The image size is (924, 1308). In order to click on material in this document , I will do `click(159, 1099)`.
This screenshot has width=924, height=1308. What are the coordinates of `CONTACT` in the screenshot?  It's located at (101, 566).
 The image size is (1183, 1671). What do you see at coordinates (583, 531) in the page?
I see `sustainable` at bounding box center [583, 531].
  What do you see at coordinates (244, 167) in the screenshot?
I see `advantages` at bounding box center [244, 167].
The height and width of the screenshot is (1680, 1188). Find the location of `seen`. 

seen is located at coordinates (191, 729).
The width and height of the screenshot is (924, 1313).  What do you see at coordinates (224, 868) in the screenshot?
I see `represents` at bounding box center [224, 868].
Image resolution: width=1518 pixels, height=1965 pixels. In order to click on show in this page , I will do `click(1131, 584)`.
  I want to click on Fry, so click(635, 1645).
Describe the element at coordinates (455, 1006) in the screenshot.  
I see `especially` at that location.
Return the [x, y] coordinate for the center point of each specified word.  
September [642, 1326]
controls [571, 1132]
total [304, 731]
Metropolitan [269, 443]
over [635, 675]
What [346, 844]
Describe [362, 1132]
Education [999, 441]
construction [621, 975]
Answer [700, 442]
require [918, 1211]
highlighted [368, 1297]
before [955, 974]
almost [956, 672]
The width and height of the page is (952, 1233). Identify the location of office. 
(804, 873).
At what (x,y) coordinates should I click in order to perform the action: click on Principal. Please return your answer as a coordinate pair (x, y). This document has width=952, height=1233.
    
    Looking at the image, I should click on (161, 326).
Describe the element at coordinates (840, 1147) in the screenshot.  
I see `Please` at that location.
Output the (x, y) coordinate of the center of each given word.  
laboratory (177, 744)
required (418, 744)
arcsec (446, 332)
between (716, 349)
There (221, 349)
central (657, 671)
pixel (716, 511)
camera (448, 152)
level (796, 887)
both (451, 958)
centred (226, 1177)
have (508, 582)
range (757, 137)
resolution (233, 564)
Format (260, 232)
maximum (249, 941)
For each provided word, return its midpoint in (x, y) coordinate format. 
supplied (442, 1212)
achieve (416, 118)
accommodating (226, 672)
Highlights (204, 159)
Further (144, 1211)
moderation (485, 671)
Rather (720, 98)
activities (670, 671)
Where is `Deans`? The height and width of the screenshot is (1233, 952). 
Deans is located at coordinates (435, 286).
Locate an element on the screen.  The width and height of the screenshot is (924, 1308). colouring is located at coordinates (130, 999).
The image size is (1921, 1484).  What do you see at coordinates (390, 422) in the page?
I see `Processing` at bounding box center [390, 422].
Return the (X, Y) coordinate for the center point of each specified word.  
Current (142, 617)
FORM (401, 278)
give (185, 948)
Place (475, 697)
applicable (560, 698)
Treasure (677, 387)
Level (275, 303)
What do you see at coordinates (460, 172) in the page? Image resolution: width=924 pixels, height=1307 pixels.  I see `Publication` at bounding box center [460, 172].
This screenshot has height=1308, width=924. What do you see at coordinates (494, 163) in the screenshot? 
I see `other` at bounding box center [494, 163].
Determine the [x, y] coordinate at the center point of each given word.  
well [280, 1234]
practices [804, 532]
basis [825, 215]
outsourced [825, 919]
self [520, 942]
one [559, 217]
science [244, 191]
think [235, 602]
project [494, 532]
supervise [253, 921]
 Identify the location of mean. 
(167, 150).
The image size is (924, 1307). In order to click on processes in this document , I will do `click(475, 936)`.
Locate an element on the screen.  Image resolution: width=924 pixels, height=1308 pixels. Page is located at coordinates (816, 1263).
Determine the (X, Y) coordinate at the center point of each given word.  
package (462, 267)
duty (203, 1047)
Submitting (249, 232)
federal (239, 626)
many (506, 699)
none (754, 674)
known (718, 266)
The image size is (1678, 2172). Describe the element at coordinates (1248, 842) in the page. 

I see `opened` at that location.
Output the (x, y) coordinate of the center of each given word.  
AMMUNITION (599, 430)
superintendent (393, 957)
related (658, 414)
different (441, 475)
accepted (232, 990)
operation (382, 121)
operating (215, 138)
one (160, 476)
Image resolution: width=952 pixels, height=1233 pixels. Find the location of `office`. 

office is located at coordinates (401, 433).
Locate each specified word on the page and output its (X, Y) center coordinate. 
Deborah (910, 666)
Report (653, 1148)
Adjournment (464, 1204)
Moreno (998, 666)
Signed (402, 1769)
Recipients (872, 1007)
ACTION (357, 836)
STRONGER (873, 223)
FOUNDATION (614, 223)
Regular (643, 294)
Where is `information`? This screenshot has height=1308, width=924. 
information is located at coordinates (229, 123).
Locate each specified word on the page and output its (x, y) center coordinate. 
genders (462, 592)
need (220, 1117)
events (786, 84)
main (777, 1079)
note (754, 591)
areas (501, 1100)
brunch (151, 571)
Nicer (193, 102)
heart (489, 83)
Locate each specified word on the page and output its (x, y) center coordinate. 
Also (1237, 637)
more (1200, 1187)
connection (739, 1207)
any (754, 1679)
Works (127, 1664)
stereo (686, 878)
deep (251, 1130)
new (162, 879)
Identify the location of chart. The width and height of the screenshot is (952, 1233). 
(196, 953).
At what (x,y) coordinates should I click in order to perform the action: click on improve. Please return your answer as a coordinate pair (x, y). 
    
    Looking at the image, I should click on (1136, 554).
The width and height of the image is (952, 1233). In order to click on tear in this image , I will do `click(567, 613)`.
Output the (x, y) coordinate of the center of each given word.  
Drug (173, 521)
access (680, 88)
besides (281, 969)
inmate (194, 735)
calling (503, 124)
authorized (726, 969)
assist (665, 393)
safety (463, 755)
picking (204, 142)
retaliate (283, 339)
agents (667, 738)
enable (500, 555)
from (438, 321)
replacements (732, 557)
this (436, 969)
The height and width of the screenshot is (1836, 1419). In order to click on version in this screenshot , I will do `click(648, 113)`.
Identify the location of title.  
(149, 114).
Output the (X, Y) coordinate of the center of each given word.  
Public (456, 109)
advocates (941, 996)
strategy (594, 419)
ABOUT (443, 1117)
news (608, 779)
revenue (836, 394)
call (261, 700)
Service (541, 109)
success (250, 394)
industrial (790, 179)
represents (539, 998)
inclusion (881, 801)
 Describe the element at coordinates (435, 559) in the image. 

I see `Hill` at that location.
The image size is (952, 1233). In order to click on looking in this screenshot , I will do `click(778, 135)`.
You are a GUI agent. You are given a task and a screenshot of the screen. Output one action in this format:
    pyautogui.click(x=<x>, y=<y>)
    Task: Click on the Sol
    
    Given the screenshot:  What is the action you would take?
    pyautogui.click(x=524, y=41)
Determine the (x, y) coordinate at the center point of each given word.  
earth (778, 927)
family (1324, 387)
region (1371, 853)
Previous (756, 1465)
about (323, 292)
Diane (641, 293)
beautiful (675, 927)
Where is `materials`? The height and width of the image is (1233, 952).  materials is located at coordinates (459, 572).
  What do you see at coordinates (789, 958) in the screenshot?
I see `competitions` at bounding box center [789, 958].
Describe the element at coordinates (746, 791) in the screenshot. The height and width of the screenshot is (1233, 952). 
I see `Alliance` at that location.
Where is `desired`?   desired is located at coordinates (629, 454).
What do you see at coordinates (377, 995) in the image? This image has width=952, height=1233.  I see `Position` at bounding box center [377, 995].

### Do this
Echo all of the entries above word for word.

### Solved problem
The image size is (924, 1308). In order to click on material in this document , I will do `click(159, 1099)`.
This screenshot has width=924, height=1308. What are the coordinates of `CONTACT` in the screenshot?  It's located at (101, 566).
 The image size is (1183, 1671). What do you see at coordinates (583, 531) in the page?
I see `sustainable` at bounding box center [583, 531].
  What do you see at coordinates (244, 167) in the screenshot?
I see `advantages` at bounding box center [244, 167].
The height and width of the screenshot is (1680, 1188). Find the location of `seen`. 

seen is located at coordinates (191, 729).
The width and height of the screenshot is (924, 1313).  What do you see at coordinates (224, 868) in the screenshot?
I see `represents` at bounding box center [224, 868].
Image resolution: width=1518 pixels, height=1965 pixels. In order to click on show in this page , I will do `click(1131, 584)`.
  I want to click on Fry, so click(635, 1645).
Describe the element at coordinates (455, 1006) in the screenshot.  
I see `especially` at that location.
Return the [x, y] coordinate for the center point of each specified word.  
September [642, 1326]
controls [571, 1132]
total [304, 731]
Metropolitan [269, 443]
over [635, 675]
What [346, 844]
Describe [362, 1132]
Education [999, 441]
construction [621, 975]
Answer [700, 442]
require [918, 1211]
highlighted [368, 1297]
before [955, 974]
almost [956, 672]
The width and height of the page is (952, 1233). Identify the location of office. 
(804, 873).
At what (x,y) coordinates should I click in order to perform the action: click on Principal. Please return your answer as a coordinate pair (x, y). This document has width=952, height=1233.
    
    Looking at the image, I should click on (161, 326).
Describe the element at coordinates (840, 1147) in the screenshot.  
I see `Please` at that location.
Output the (x, y) coordinate of the center of each given word.  
laboratory (177, 744)
required (418, 744)
arcsec (446, 332)
between (716, 349)
There (221, 349)
central (657, 671)
pixel (716, 511)
camera (448, 152)
level (796, 887)
both (451, 958)
centred (226, 1177)
have (508, 582)
range (757, 137)
resolution (233, 564)
Format (260, 232)
maximum (249, 941)
For each provided word, return its midpoint in (x, y) coordinate format. 
supplied (442, 1212)
achieve (416, 118)
accommodating (226, 672)
Highlights (204, 159)
Further (144, 1211)
moderation (485, 671)
Rather (720, 98)
activities (670, 671)
Where is `Deans`? The height and width of the screenshot is (1233, 952). 
Deans is located at coordinates (435, 286).
Locate an element on the screen.  The width and height of the screenshot is (924, 1308). colouring is located at coordinates (130, 999).
The image size is (1921, 1484).  What do you see at coordinates (390, 422) in the page?
I see `Processing` at bounding box center [390, 422].
Return the (X, Y) coordinate for the center point of each specified word.  
Current (142, 617)
FORM (401, 278)
give (185, 948)
Place (475, 697)
applicable (560, 698)
Treasure (677, 387)
Level (275, 303)
What do you see at coordinates (460, 172) in the page? Image resolution: width=924 pixels, height=1307 pixels.  I see `Publication` at bounding box center [460, 172].
This screenshot has height=1308, width=924. What do you see at coordinates (494, 163) in the screenshot? 
I see `other` at bounding box center [494, 163].
Determine the [x, y] coordinate at the center point of each given word.  
well [280, 1234]
practices [804, 532]
basis [825, 215]
outsourced [825, 919]
self [520, 942]
one [559, 217]
science [244, 191]
think [235, 602]
project [494, 532]
supervise [253, 921]
 Identify the location of mean. 
(167, 150).
The image size is (924, 1307). In order to click on processes in this document , I will do `click(475, 936)`.
Locate an element on the screen.  Image resolution: width=924 pixels, height=1308 pixels. Page is located at coordinates (816, 1263).
Determine the (X, Y) coordinate at the center point of each given word.  
package (462, 267)
duty (203, 1047)
Submitting (249, 232)
federal (239, 626)
many (506, 699)
none (754, 674)
known (718, 266)
The image size is (1678, 2172). Describe the element at coordinates (1248, 842) in the page. 

I see `opened` at that location.
Output the (x, y) coordinate of the center of each given word.  
AMMUNITION (599, 430)
superintendent (393, 957)
related (658, 414)
different (441, 475)
accepted (232, 990)
operation (382, 121)
operating (215, 138)
one (160, 476)
Image resolution: width=952 pixels, height=1233 pixels. Find the location of `office`. 

office is located at coordinates (401, 433).
Locate each specified word on the page and output its (X, Y) center coordinate. 
Deborah (910, 666)
Report (653, 1148)
Adjournment (464, 1204)
Moreno (998, 666)
Signed (402, 1769)
Recipients (872, 1007)
ACTION (357, 836)
STRONGER (873, 223)
FOUNDATION (614, 223)
Regular (643, 294)
Where is `information`? This screenshot has height=1308, width=924. 
information is located at coordinates (229, 123).
Locate each specified word on the page and output its (x, y) center coordinate. 
genders (462, 592)
need (220, 1117)
events (786, 84)
main (777, 1079)
note (754, 591)
areas (501, 1100)
brunch (151, 571)
Nicer (193, 102)
heart (489, 83)
Locate each specified word on the page and output its (x, y) center coordinate. 
Also (1237, 637)
more (1200, 1187)
connection (739, 1207)
any (754, 1679)
Works (127, 1664)
stereo (686, 878)
deep (251, 1130)
new (162, 879)
Identify the location of chart. The width and height of the screenshot is (952, 1233). 
(196, 953).
At what (x,y) coordinates should I click in order to perform the action: click on improve. Please return your answer as a coordinate pair (x, y). 
    
    Looking at the image, I should click on (1136, 554).
The width and height of the image is (952, 1233). In order to click on tear in this image , I will do `click(567, 613)`.
Output the (x, y) coordinate of the center of each given word.  
Drug (173, 521)
access (680, 88)
besides (281, 969)
inmate (194, 735)
calling (503, 124)
authorized (726, 969)
assist (665, 393)
safety (463, 755)
picking (204, 142)
retaliate (283, 339)
agents (667, 738)
enable (500, 555)
from (438, 321)
replacements (732, 557)
this (436, 969)
The height and width of the screenshot is (1836, 1419). In order to click on version in this screenshot , I will do `click(648, 113)`.
Identify the location of title.  
(149, 114).
Output the (X, Y) coordinate of the center of each given word.  
Public (456, 109)
advocates (941, 996)
strategy (594, 419)
ABOUT (443, 1117)
news (608, 779)
revenue (836, 394)
call (261, 700)
Service (541, 109)
success (250, 394)
industrial (790, 179)
represents (539, 998)
inclusion (881, 801)
 Describe the element at coordinates (435, 559) in the image. 

I see `Hill` at that location.
The image size is (952, 1233). In order to click on looking in this screenshot , I will do `click(778, 135)`.
You are a GUI agent. You are given a task and a screenshot of the screen. Output one action in this format:
    pyautogui.click(x=<x>, y=<y>)
    Task: Click on the Sol
    
    Given the screenshot:  What is the action you would take?
    pyautogui.click(x=524, y=41)
Determine the (x, y) coordinate at the center point of each given word.  
earth (778, 927)
family (1324, 387)
region (1371, 853)
Previous (756, 1465)
about (323, 292)
Diane (641, 293)
beautiful (675, 927)
Where is `materials`? The height and width of the image is (1233, 952).  materials is located at coordinates (459, 572).
  What do you see at coordinates (789, 958) in the screenshot?
I see `competitions` at bounding box center [789, 958].
Describe the element at coordinates (746, 791) in the screenshot. The height and width of the screenshot is (1233, 952). 
I see `Alliance` at that location.
Where is `desired`?   desired is located at coordinates (629, 454).
What do you see at coordinates (377, 995) in the image? This image has width=952, height=1233.  I see `Position` at bounding box center [377, 995].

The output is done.